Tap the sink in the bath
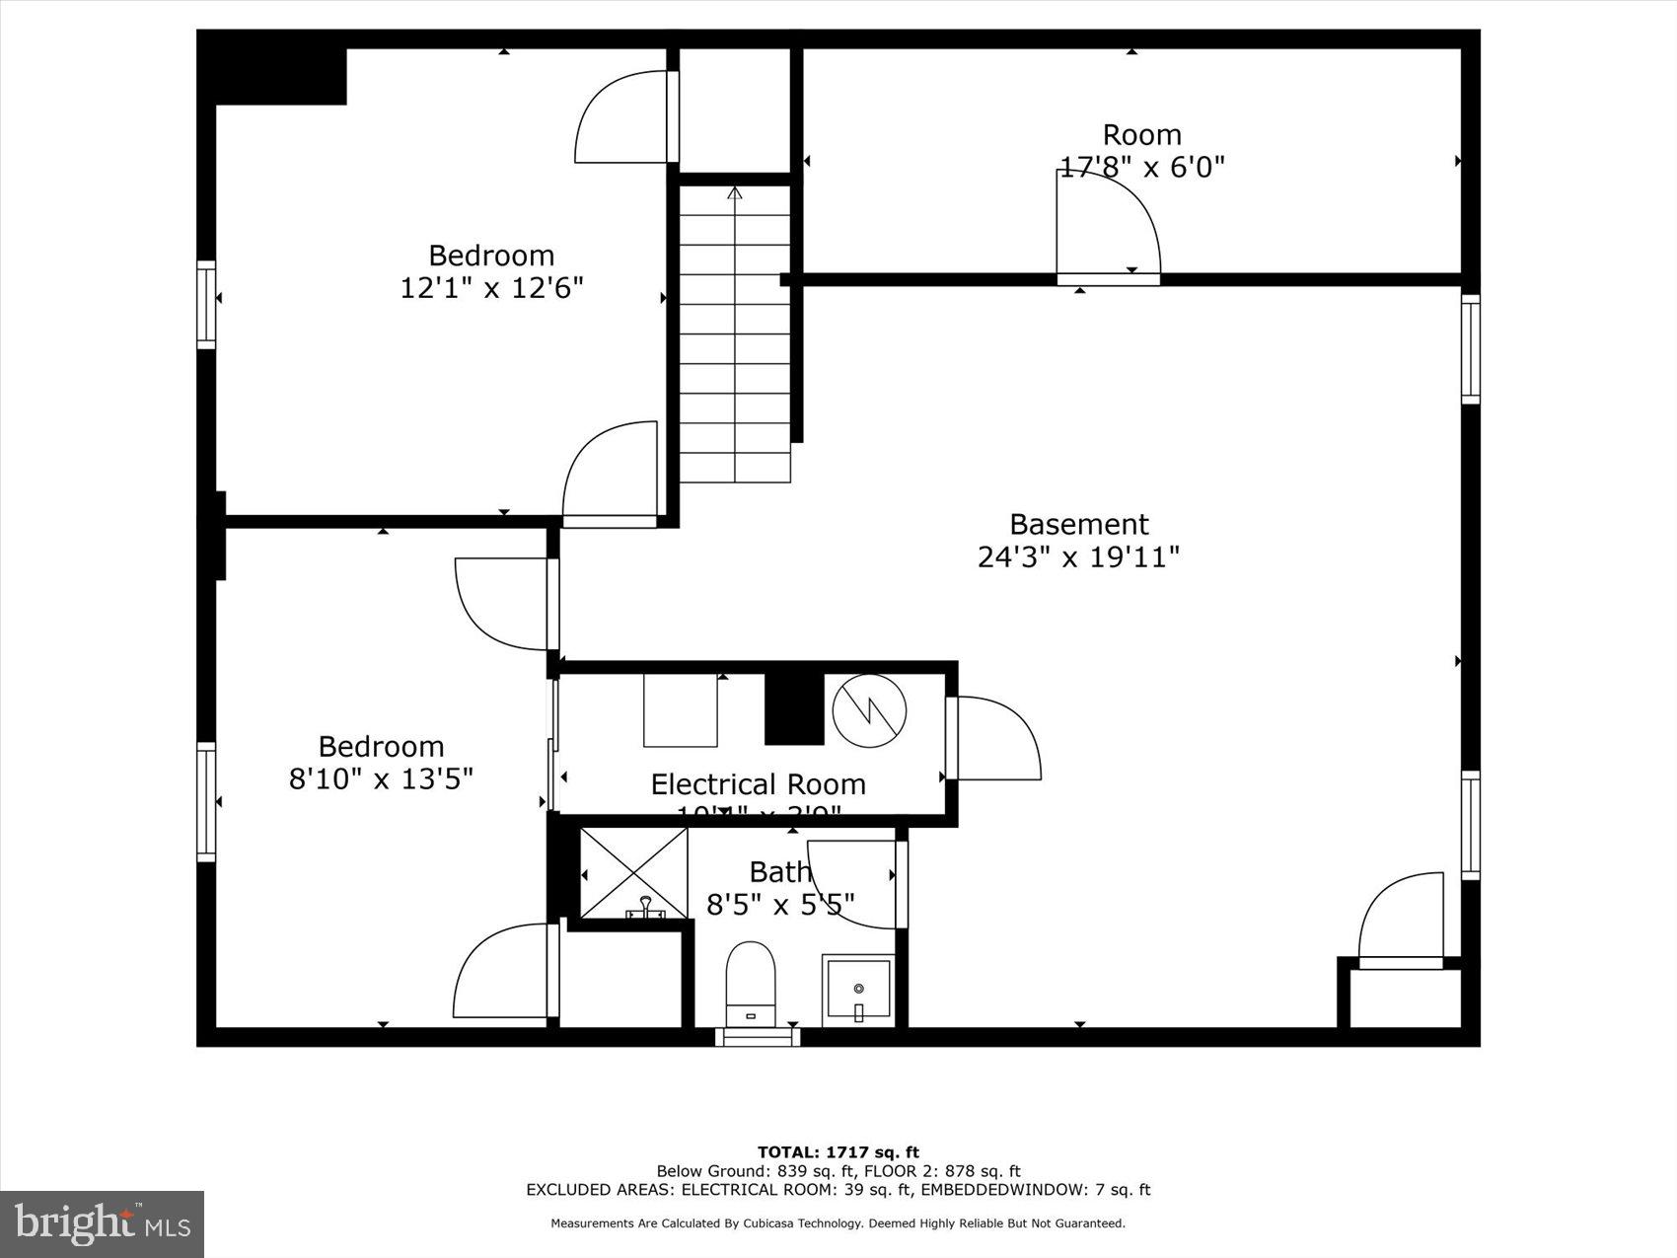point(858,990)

...

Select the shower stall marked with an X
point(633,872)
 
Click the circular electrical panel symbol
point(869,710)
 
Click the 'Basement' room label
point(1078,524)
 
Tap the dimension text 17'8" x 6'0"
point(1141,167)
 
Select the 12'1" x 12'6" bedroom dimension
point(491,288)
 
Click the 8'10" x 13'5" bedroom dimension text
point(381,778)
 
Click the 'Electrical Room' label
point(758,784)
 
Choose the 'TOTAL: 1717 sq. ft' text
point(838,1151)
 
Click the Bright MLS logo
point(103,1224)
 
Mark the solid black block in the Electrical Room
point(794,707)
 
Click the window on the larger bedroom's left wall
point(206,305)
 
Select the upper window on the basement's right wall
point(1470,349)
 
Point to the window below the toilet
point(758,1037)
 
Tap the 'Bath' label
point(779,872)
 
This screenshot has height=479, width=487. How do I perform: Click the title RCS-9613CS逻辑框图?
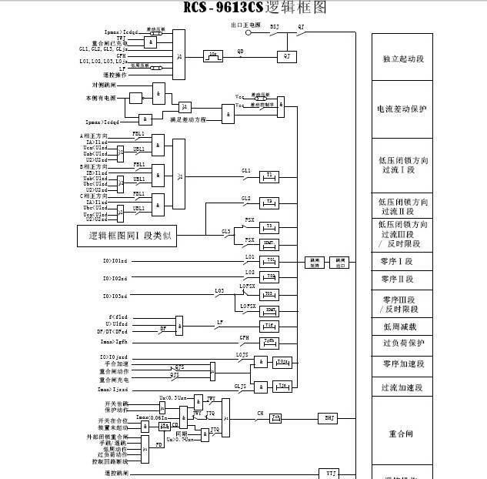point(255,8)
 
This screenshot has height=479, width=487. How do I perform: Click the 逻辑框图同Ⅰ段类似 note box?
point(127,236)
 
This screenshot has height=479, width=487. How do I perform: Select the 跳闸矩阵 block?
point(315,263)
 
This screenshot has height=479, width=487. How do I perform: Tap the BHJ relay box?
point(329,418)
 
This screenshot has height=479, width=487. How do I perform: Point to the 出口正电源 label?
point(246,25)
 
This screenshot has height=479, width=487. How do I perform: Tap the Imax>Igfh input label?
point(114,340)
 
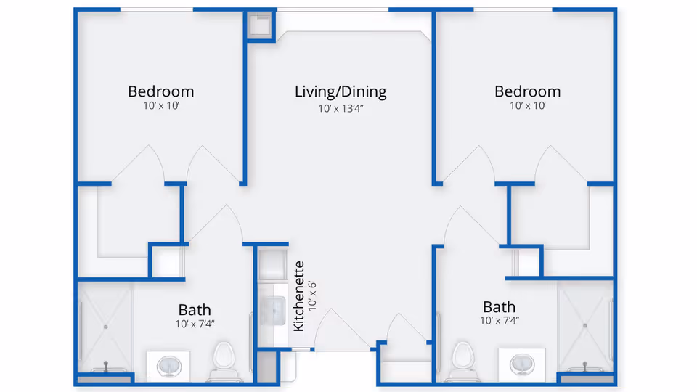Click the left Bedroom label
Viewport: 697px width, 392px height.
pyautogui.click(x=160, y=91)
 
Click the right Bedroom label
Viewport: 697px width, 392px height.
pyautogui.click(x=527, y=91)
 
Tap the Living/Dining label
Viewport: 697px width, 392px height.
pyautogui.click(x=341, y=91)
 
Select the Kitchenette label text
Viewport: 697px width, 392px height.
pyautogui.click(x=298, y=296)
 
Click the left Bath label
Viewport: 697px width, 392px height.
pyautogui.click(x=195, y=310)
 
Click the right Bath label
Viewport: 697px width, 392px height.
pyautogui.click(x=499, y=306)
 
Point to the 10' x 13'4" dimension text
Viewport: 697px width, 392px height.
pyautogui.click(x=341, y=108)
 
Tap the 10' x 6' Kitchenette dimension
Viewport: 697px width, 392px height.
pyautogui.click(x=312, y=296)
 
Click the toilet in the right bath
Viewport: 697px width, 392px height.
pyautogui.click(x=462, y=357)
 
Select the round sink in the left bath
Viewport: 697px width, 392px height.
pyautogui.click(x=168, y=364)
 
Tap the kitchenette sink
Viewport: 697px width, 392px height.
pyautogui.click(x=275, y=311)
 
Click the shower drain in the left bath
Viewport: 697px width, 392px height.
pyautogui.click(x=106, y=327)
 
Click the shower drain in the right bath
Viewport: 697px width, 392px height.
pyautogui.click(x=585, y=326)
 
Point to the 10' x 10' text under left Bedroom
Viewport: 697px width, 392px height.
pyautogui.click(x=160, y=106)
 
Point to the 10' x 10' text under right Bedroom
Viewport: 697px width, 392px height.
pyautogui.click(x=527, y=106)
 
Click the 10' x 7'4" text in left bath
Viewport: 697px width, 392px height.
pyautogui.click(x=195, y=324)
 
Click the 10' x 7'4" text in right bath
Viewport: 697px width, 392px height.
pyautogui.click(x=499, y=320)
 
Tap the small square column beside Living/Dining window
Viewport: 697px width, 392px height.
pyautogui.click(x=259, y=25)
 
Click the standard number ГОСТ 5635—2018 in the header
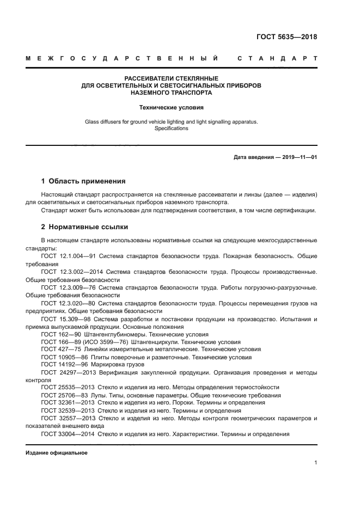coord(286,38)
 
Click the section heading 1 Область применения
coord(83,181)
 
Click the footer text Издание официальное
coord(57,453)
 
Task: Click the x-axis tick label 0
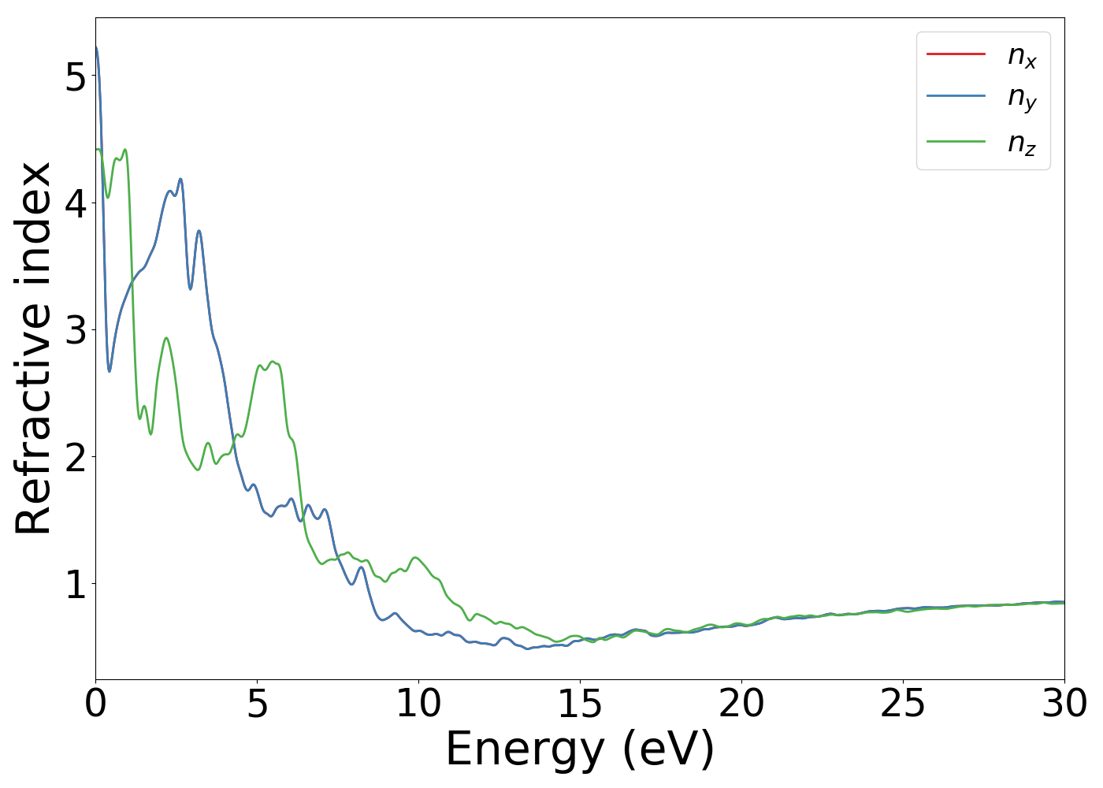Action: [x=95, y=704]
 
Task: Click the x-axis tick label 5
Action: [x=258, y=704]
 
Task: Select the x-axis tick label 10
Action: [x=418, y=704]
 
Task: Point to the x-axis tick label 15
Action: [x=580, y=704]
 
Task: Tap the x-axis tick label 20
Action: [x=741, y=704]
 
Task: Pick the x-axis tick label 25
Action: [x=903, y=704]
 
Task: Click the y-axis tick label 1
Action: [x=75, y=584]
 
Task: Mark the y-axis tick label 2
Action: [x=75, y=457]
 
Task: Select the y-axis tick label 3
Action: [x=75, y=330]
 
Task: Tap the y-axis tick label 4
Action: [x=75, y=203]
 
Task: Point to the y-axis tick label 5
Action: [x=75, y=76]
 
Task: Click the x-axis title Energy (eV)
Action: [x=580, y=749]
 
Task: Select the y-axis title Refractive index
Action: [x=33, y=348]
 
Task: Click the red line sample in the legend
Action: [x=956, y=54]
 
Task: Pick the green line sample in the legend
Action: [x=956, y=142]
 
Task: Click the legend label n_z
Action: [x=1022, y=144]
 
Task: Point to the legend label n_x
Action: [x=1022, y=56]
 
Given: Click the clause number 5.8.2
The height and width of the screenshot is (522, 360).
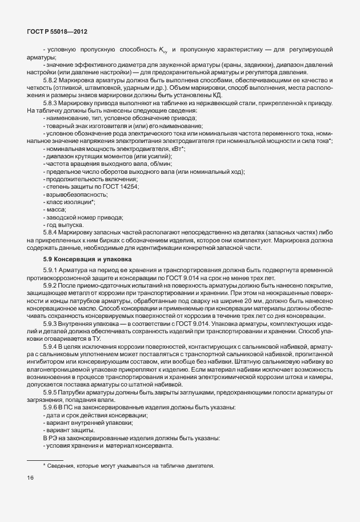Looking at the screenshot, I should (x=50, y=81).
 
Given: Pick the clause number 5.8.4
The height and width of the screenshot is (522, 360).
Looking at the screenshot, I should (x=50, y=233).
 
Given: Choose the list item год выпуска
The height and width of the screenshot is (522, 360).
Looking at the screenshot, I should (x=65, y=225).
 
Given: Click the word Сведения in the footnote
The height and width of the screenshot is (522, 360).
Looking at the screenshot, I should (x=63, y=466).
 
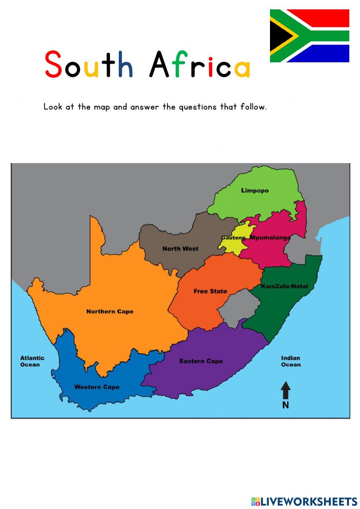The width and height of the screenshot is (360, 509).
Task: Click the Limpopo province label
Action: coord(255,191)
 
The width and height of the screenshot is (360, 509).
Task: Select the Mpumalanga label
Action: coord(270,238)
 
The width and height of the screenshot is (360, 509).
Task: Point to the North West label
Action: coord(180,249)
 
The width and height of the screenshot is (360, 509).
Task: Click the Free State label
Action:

* * *

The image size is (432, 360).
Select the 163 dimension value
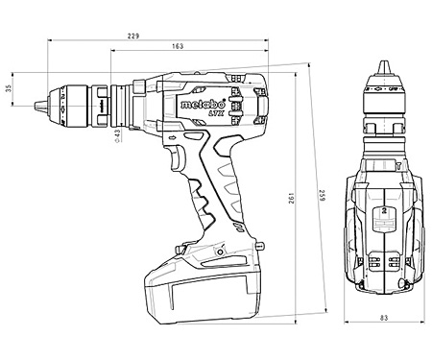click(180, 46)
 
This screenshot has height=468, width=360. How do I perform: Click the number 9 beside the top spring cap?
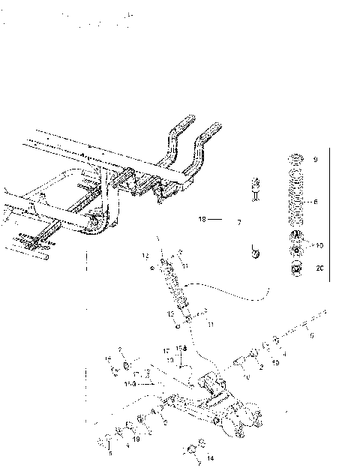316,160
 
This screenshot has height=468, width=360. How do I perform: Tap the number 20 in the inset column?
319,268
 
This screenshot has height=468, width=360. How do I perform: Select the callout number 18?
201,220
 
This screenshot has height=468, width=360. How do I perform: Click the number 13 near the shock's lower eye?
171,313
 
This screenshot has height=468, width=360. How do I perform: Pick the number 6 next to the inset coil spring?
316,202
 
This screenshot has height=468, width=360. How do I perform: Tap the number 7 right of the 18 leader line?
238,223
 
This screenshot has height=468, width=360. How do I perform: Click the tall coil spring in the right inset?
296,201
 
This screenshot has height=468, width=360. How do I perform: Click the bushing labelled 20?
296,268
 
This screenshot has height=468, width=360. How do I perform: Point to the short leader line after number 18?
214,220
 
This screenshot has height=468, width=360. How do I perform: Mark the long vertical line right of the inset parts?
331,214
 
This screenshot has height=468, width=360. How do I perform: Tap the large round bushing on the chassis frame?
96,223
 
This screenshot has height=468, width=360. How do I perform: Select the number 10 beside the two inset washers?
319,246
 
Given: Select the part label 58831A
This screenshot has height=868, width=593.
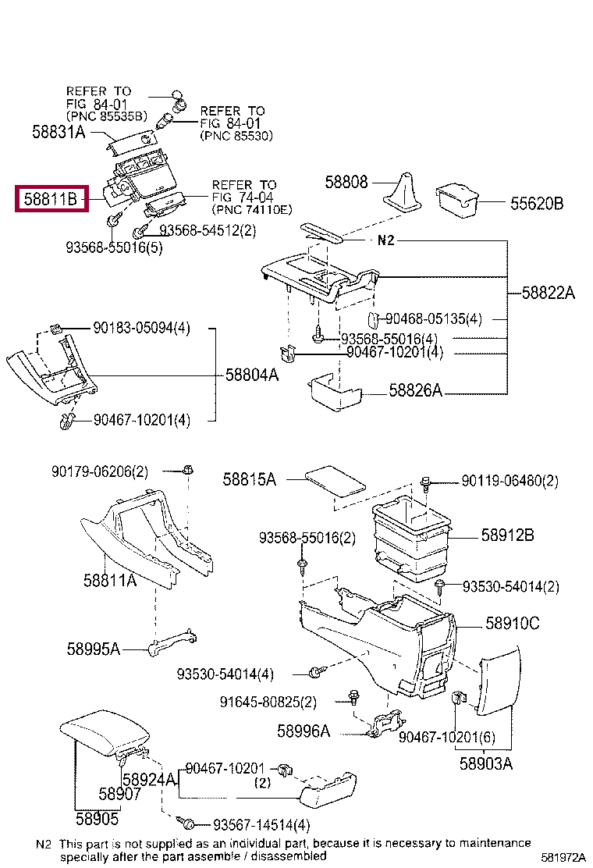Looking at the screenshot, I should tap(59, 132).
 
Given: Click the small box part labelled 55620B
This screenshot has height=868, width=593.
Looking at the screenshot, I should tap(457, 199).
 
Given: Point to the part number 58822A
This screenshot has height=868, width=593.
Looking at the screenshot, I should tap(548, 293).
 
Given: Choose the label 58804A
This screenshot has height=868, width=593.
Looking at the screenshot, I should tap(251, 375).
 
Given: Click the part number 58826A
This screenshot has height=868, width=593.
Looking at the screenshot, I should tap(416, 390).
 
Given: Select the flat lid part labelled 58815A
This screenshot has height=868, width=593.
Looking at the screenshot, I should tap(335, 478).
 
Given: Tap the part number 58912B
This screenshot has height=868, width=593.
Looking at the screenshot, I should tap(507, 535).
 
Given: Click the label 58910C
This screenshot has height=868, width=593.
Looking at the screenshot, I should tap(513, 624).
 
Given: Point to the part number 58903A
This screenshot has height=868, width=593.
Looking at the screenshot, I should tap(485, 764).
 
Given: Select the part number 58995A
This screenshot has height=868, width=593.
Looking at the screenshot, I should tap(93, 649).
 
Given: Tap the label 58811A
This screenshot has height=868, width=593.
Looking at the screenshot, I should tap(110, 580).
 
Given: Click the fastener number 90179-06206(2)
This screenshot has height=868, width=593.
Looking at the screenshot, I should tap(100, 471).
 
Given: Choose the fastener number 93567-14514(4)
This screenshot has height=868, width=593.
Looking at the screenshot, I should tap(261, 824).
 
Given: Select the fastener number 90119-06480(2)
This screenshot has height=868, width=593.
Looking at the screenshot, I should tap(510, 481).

» **Your objective**:
Copy everything unchanged, from the line containing "the title RCS-9613CS逻辑框图?" down to the line containing "pyautogui.click(x=462, y=357)", including both of those lines. Leave the pictures out.

» **The reply**:
This screenshot has height=479, width=487. How do I perform: Click the title RCS-9613CS逻辑框图?
point(255,8)
 
This screenshot has height=479, width=487. How do I perform: Click the 逻辑框图同Ⅰ段类似 note box?
point(127,236)
 
This screenshot has height=479, width=487. How do I perform: Select the 跳闸矩阵 block?
point(315,263)
 
This screenshot has height=479, width=487. How do I perform: Tap the BHJ relay box?
point(329,418)
 
This screenshot has height=479, width=487. How do I perform: Point to the 出口正电源 label?
point(246,25)
 
This screenshot has height=479, width=487. How do I perform: Tap the Imax>Igfh input label?
point(114,340)
 
Click the left Bedroom label
Viewport: 697px width, 392px height.
pyautogui.click(x=160, y=91)
 
Click the right Bedroom label
Viewport: 697px width, 392px height.
pyautogui.click(x=527, y=91)
 
Tap the Living/Dining label
Viewport: 697px width, 392px height.
pyautogui.click(x=341, y=91)
 
Select the Kitchenette label text
Viewport: 697px width, 392px height.
pyautogui.click(x=298, y=296)
 
Click the left Bath label
Viewport: 697px width, 392px height.
pyautogui.click(x=195, y=310)
 
Click the right Bath label
Viewport: 697px width, 392px height.
pyautogui.click(x=499, y=306)
 
Point to the 10' x 13'4" dimension text
Viewport: 697px width, 392px height.
pyautogui.click(x=341, y=108)
 
Tap the 10' x 6' Kitchenette dimension
Viewport: 697px width, 392px height.
pyautogui.click(x=312, y=296)
 
Click the toilet in the right bath
Viewport: 697px width, 392px height.
pyautogui.click(x=462, y=357)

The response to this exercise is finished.